LECCE – In attesa del ribaltamento della stazione di Lecce per adesso c'è il ribaltamento, o se voglia una visione diversa, sull'iter del progetto di riqualificazione tra l'attuale sindaco di Lecce, Paolo Perrone e la vicepresidente alla Regione Puglia, Loredana Capone.
Infatti se per il primo cittadino di Lecce, "A breve la questione del finanziamento degli oltre 13 milioni sarà esclusivamente di competenza dell'accordo di programma che andranno a siglare Regione Puglia e Governo. Speriamo bene". Viceversa per la numero due di via Capruzzi, "Ci deve essere prima l'accordo sul progetto tra Comune e Ferrovie Sud Est".
Questo in sintesi quanto detto, oggi, nella conferenza stampa di Perrone e successivamente nella conferenza stampa di replica della Capone. Fuoco elettorale che si infiamma, quindi, sui tutti i temi e nello specifico, su quello di oggi, Loredana Capone, candidata a sindaco per il centrosinistra, invita Perrone a “Non fare passarelle elettorali ma atti concreti”.
A tal proposito sottolinea Capone:“Il progetto di ribaltamento della stazione è importantissimo per la città di Lecce perchè servirà a decongestionare il traffico oltre a riqualificare l'intera area alla zona delle Cave di Marco Vito.
Una vecchia idea dell'amministrazione Stefano Salvemini ripesa dall'amministrazione di Giovanni Pellegrino e che finalmente la scorsa estate siamo riusciti a livello regionale a finanziare con una delibera: la 540 del 24-03-2011. Successivamente, ad agosto, il Cipe ha accolto la nostra delibera stanziando così 13milioni e mezzo di euro di finanziamento.

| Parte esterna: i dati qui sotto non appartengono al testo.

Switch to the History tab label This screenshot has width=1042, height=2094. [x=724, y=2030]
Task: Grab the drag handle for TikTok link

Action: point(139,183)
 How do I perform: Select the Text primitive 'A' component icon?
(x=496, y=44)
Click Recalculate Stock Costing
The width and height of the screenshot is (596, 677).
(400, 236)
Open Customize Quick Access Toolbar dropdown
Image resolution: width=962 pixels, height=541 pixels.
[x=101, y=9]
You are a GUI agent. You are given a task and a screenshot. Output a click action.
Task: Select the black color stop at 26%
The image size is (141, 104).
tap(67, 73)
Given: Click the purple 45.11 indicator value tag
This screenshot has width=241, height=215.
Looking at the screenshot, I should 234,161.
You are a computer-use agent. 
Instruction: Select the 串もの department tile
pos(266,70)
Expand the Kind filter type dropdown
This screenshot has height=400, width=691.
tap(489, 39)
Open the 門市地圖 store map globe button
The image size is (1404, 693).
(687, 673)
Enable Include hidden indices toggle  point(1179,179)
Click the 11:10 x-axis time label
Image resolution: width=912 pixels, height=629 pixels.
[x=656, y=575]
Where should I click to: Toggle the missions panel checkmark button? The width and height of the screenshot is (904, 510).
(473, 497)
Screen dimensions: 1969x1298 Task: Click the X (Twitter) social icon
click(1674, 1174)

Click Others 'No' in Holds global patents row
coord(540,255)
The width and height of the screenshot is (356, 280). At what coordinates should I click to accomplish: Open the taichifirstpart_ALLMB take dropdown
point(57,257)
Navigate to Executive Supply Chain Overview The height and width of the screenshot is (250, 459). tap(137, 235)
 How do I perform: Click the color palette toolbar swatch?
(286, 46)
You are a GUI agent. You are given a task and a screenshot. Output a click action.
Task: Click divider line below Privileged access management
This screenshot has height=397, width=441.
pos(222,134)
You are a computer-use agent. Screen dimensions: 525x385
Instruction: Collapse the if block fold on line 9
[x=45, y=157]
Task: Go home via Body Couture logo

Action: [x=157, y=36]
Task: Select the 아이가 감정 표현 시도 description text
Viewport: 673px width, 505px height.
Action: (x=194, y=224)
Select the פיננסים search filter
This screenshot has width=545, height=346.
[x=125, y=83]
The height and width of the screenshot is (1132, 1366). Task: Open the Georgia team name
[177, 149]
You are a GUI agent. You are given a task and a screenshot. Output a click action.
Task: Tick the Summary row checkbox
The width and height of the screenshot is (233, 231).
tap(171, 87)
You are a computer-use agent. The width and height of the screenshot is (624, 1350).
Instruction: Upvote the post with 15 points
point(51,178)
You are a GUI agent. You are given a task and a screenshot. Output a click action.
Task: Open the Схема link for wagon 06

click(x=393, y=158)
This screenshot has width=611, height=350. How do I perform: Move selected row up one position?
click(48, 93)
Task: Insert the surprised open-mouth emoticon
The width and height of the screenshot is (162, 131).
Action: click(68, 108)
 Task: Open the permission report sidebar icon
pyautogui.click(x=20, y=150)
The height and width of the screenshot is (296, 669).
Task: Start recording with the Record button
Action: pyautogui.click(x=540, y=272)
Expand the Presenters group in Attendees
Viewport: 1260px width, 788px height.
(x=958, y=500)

A questo punto il Comune, al fine di non perdere i finanziamenti, deve: subito convocare le Ferrovie Sud Est e deve redigere il progetto preliminare, da far firmare e depositare, obbligatoriamente con il parere favorevole delle Fse in quanto si tratta di incidenza ferroviaria. Infine, presentare lo studio di patto ambientale.
Fatto questo - conclude Capone - , entra in gioco la Regione Puglia, ma senza questi atti noi non possiamo procedere nel caso di incontro con il Governo nazionale all'accordo di programma. Il sindaco pertanto faccia presto altrimenti non si realizza il progetto. Non passerelle elettorali ma atti concreti.”